- [AIM OF THE TASK]:
Go through the listing below and list every line with "option".

- [DATA FOR REVIEW]:
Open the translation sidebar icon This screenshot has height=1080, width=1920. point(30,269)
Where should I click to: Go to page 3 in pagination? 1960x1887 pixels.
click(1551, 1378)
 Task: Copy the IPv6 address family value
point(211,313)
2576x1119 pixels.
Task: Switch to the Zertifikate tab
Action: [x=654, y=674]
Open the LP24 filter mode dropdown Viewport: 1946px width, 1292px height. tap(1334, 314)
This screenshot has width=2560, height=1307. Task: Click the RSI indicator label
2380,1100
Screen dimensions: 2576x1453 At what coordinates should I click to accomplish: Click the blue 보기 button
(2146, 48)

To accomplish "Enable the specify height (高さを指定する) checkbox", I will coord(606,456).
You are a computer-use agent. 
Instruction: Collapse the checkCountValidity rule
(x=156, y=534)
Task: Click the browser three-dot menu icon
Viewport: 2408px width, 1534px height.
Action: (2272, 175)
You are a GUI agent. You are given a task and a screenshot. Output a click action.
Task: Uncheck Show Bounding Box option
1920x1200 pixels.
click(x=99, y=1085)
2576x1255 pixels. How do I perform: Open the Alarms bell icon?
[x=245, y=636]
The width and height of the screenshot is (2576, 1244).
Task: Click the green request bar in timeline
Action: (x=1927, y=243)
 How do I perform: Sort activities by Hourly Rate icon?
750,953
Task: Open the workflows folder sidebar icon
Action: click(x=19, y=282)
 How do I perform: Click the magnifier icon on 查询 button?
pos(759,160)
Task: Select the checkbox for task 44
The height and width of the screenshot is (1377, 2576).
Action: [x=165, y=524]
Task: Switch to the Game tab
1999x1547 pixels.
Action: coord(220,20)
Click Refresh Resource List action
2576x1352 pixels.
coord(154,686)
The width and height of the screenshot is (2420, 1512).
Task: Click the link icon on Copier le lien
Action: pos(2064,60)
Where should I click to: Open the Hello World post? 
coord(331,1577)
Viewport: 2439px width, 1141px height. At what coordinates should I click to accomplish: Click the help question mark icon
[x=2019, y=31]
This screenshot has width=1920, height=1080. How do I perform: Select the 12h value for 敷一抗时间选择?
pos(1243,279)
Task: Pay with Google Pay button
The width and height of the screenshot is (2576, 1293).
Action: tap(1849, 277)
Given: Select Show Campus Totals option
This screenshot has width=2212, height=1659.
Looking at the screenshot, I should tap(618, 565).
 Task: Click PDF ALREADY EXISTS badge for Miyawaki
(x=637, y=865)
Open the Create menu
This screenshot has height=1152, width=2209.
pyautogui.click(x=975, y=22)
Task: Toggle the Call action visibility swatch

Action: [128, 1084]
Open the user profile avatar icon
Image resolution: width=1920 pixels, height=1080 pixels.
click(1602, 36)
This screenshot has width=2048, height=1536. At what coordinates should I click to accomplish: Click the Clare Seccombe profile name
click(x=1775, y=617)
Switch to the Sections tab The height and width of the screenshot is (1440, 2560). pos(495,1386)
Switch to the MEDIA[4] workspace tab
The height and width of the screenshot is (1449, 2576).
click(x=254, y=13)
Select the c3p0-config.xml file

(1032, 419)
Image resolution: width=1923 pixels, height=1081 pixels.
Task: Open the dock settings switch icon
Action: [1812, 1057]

- [FINAL ANSWER]:
Task: Uncheck Show Bounding Box option
Given: Select Show Campus Totals option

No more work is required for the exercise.